NoSQL is DynamoDB. Always.
I feel they lack Amazon's strong type checking. So I feel they need to work a bit on this part. I've also used DynamoDB on the local system but they need to add more flexibility to the local system. Overall, I feel if you are planning 1 million/min queries then it's perfect for your usage.
- The usage of hash and range keys to retrieve flat objects is a plus
- Very easy usage with CloudFront and Elastic Beanstalk.
- Using Amazon CloudWatch monitoring on Amazon DynamoDB is always a good point.
- I feel they need to improve in strong type checking
- The relational database is tough to migrate so this might be a no for you.
- I feel the local setup is a good idea for testing but some improvements are sorely needed.
An expensive coffin for you NoSQL data.
- Recall on primary hashes is very fast, with HTTP latency over the network we were regularly able to call up records in the 20ms range from a database of millions of records
- Like other NoSQL databases Dynamo lets you easily and quickly add fields to each record without having to define a full schema.

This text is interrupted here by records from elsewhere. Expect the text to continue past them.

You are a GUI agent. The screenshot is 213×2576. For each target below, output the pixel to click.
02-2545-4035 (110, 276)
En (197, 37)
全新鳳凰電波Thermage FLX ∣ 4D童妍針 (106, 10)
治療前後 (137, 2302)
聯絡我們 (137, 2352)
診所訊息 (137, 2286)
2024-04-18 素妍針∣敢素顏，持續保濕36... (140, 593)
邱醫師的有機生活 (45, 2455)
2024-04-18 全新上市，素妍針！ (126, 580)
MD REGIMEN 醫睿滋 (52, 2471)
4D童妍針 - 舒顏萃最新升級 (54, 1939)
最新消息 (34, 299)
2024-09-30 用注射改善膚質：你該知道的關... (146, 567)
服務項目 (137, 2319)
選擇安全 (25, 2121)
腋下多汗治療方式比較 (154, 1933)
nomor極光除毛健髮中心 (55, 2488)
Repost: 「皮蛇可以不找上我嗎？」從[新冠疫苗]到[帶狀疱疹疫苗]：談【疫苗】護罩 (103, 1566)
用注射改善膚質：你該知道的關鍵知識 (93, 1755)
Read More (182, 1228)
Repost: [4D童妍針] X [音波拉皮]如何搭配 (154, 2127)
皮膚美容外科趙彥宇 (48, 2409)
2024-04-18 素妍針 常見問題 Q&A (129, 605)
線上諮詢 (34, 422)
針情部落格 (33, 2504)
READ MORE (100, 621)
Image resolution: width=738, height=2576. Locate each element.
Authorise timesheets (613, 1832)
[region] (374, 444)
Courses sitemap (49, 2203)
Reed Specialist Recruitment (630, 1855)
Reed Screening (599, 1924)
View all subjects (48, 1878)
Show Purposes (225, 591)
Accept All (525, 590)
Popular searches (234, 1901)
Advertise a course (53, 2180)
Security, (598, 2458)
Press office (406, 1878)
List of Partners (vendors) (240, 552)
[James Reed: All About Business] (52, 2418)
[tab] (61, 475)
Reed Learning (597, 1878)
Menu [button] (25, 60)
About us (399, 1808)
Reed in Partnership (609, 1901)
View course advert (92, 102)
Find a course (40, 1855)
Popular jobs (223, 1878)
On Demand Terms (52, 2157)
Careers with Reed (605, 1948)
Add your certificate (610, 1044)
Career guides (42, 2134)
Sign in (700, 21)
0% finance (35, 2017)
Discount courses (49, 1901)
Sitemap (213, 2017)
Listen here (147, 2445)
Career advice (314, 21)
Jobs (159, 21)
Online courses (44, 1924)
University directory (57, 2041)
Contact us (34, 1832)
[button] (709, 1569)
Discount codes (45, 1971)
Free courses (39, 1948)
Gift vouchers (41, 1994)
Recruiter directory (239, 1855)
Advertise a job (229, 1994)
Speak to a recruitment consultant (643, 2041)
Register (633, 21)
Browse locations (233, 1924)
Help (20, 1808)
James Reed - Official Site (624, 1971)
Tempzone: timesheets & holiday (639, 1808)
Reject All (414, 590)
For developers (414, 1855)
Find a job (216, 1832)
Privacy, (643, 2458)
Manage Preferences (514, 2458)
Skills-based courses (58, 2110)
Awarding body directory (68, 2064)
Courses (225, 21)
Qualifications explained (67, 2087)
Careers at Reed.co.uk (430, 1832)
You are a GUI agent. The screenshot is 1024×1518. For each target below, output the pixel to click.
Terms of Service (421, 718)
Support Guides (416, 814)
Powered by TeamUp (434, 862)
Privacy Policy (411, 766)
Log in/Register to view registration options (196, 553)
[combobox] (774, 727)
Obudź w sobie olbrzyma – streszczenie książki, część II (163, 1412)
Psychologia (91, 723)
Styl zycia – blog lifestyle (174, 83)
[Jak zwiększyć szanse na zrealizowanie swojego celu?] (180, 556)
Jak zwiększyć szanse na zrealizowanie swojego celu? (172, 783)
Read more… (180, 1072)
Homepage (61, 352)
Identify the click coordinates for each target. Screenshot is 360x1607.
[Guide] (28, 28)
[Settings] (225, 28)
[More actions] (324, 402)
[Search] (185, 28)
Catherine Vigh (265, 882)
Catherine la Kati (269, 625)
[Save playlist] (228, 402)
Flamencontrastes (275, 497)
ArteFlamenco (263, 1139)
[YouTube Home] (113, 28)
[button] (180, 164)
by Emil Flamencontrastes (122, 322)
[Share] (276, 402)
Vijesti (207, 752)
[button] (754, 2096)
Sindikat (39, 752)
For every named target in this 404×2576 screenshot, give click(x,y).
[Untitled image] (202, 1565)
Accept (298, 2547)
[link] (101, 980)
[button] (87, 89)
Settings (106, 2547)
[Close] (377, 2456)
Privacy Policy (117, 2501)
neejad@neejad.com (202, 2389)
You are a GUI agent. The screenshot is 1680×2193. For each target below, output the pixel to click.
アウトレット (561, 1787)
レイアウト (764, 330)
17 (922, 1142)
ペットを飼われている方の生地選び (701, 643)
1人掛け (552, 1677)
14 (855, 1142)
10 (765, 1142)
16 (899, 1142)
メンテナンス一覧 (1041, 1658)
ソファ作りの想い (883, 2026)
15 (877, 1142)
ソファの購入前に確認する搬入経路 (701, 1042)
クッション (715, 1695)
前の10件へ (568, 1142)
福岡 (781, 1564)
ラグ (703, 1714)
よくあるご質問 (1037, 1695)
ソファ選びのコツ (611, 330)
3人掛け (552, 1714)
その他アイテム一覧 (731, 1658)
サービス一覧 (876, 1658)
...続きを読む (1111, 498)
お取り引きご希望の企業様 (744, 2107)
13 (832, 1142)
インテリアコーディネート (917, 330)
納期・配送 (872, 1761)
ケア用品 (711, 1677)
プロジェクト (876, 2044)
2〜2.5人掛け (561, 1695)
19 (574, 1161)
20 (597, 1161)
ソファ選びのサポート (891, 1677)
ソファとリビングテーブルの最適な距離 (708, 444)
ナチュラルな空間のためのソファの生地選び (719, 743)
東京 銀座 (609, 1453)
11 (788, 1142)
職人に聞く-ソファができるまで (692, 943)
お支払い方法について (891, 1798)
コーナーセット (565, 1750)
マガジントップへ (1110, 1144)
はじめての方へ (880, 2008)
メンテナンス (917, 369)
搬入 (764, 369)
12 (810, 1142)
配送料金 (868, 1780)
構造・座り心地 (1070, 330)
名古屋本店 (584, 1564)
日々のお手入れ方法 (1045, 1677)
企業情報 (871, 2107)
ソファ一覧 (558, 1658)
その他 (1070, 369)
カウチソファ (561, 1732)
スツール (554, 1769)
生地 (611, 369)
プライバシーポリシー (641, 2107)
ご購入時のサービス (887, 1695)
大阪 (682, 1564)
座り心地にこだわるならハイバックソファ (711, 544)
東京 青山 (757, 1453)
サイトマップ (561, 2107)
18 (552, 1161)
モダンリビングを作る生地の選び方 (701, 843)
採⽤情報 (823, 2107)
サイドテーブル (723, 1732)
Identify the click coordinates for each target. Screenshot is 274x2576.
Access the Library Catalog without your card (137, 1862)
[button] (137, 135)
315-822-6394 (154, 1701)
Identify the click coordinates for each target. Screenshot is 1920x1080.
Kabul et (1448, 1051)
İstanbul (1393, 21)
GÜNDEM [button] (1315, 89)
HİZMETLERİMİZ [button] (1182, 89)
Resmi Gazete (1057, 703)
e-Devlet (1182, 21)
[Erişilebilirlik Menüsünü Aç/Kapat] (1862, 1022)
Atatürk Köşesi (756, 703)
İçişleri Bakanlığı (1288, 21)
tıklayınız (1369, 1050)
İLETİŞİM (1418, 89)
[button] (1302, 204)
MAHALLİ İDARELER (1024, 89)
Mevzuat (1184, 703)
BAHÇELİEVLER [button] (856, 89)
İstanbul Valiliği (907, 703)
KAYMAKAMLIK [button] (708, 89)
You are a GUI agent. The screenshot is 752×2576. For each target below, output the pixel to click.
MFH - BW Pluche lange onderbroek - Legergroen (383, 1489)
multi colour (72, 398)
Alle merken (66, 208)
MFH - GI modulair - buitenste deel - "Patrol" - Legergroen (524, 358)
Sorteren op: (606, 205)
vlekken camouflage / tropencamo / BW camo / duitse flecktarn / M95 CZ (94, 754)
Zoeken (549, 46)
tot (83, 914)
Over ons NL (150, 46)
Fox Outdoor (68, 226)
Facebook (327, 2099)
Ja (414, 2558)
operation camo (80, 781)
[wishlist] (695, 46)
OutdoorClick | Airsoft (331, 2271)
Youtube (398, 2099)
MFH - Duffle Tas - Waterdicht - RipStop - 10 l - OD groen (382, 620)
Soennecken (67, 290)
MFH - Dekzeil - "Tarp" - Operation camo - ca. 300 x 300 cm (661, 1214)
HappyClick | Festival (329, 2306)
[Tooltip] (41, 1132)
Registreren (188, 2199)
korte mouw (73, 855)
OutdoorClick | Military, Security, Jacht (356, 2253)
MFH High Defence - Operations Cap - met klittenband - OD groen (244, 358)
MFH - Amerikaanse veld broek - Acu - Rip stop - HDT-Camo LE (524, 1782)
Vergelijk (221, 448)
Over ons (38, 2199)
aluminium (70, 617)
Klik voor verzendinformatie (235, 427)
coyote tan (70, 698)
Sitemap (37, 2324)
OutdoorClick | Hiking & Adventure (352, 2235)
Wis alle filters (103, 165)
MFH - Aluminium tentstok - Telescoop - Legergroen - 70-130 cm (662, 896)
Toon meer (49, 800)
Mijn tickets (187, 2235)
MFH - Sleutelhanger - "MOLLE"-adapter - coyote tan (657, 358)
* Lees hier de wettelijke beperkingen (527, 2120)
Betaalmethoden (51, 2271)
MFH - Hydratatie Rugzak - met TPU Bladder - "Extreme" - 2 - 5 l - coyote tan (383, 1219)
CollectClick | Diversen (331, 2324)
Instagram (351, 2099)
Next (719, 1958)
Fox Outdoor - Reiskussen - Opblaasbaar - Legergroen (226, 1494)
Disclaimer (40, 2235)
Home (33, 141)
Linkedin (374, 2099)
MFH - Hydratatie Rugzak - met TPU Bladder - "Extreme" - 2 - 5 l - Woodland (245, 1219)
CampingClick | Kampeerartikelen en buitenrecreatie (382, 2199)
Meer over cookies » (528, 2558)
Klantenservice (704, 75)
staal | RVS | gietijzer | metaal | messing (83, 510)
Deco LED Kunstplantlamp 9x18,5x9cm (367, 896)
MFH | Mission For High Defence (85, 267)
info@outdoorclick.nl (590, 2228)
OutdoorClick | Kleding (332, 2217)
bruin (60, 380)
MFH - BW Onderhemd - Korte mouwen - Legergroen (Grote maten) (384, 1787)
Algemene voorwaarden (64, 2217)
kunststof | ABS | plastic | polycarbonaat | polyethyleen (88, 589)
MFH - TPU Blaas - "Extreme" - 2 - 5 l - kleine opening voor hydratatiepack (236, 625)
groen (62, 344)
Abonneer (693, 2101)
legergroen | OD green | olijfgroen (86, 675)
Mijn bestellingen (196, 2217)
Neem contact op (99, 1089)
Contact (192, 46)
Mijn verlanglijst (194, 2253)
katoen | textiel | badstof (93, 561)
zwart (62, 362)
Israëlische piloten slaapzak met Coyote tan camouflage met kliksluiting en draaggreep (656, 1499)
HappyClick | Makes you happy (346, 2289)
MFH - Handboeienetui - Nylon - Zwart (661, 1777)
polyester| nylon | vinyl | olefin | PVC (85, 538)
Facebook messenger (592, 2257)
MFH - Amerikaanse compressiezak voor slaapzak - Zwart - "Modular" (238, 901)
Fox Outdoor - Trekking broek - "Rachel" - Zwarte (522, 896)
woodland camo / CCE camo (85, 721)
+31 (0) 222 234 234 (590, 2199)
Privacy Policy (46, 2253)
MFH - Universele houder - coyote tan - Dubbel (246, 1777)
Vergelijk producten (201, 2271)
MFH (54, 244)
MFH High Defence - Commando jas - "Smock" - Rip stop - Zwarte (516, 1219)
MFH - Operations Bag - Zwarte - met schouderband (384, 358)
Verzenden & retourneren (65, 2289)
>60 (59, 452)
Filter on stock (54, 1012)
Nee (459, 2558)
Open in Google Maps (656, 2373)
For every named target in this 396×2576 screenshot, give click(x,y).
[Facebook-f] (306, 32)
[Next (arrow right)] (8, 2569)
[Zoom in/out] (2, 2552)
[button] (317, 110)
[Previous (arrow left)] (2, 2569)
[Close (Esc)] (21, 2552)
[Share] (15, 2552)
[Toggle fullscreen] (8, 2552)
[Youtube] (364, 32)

- Pricing is quite affordable as long as you are efficient with your queries. You really need to be doing hash lookups rather than scans since Amazon charges you per record accessed.
- Query "language" leaves much to be desired. If you're coming from a database like MongoDB or SQL you'll find it extremely difficult to get data back out of the system without breaking the bank.
- Because querying is poor, often the only way to get data out of arbitrary fields is by scanning the records – but the pricing model for this is cost prohibitive. This means you frequently need additional architecture to keep track of where data is stored in the hash table. While this is an issue for lots of NoSQL database, DynamoDB is probably the worst offender I've used to date because of the pricing model.
- Amazon does offer a local version of DynamoDB you can run in development, but its an extremely clunky and very hard to integrate into any kind of continuous integration.